Data items
Start of Block

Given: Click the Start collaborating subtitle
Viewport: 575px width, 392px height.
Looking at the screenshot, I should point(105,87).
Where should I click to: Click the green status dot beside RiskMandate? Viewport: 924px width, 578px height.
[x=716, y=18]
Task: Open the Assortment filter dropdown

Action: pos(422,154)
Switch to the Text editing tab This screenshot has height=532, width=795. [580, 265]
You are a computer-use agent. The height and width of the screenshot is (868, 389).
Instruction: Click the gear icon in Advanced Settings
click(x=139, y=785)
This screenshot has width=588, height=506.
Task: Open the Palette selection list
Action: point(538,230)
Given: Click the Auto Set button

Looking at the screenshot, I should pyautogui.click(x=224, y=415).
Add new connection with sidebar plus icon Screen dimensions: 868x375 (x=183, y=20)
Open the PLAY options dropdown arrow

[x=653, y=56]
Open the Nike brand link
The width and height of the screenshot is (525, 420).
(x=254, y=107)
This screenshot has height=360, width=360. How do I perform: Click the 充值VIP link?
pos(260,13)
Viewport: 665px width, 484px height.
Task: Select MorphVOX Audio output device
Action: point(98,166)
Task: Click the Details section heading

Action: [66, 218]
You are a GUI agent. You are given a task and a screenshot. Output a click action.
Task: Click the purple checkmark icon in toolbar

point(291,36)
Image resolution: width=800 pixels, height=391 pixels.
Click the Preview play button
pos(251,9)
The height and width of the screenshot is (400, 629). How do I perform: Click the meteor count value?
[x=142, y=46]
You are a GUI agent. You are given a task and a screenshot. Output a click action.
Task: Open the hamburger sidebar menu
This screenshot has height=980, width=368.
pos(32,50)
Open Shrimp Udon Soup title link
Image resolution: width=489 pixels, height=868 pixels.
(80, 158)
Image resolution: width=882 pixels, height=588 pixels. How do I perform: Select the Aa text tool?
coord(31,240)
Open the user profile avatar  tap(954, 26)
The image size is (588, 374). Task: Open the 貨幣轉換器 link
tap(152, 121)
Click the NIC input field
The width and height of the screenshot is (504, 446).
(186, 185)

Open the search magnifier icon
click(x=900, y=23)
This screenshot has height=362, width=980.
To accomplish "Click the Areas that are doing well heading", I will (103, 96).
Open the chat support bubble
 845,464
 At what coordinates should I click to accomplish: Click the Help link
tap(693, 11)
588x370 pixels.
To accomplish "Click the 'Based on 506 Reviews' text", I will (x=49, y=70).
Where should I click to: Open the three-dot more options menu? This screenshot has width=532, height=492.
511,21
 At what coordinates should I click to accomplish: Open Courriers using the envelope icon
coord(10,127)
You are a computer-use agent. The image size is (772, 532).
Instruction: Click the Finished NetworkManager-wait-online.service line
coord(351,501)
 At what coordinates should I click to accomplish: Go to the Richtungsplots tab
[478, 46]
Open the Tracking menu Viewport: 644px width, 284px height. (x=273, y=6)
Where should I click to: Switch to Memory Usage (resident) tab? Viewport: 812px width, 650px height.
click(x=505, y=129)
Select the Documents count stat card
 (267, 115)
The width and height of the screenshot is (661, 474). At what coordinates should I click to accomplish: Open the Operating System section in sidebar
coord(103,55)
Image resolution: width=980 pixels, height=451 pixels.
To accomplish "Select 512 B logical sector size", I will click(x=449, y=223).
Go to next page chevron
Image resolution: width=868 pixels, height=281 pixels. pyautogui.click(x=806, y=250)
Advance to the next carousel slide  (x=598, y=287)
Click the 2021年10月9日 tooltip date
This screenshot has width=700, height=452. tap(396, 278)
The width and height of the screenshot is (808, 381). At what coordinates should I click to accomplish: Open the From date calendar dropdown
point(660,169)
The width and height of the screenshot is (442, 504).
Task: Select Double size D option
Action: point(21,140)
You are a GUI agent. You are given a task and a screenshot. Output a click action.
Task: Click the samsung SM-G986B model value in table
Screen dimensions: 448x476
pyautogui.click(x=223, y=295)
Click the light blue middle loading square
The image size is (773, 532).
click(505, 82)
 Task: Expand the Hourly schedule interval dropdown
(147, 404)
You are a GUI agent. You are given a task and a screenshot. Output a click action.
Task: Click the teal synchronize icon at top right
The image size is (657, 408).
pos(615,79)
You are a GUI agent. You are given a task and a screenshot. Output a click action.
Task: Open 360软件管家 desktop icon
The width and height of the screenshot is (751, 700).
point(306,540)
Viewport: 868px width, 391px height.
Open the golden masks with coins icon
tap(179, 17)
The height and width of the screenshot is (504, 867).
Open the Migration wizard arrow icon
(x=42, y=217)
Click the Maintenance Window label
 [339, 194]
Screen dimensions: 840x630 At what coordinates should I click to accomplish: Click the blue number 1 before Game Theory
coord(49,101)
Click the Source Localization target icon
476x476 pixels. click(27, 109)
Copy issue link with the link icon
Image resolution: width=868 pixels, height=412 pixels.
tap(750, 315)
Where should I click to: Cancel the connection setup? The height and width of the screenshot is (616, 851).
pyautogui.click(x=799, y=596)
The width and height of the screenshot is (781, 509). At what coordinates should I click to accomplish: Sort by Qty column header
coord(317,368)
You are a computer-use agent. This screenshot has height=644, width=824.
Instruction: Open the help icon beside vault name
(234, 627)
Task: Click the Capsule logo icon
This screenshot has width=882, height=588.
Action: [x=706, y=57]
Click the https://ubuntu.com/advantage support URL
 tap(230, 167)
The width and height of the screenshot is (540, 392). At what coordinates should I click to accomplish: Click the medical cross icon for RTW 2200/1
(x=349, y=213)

End of Block

* **Problem details**
Please return exactly the lines that run from the line with "Click the https://ubuntu.com/advantage" through the end of the records above, both included, and nothing more.

* **Exercise answer**
Click the https://ubuntu.com/advantage support URL
 tap(230, 167)
The width and height of the screenshot is (540, 392). At what coordinates should I click to accomplish: Click the medical cross icon for RTW 2200/1
(x=349, y=213)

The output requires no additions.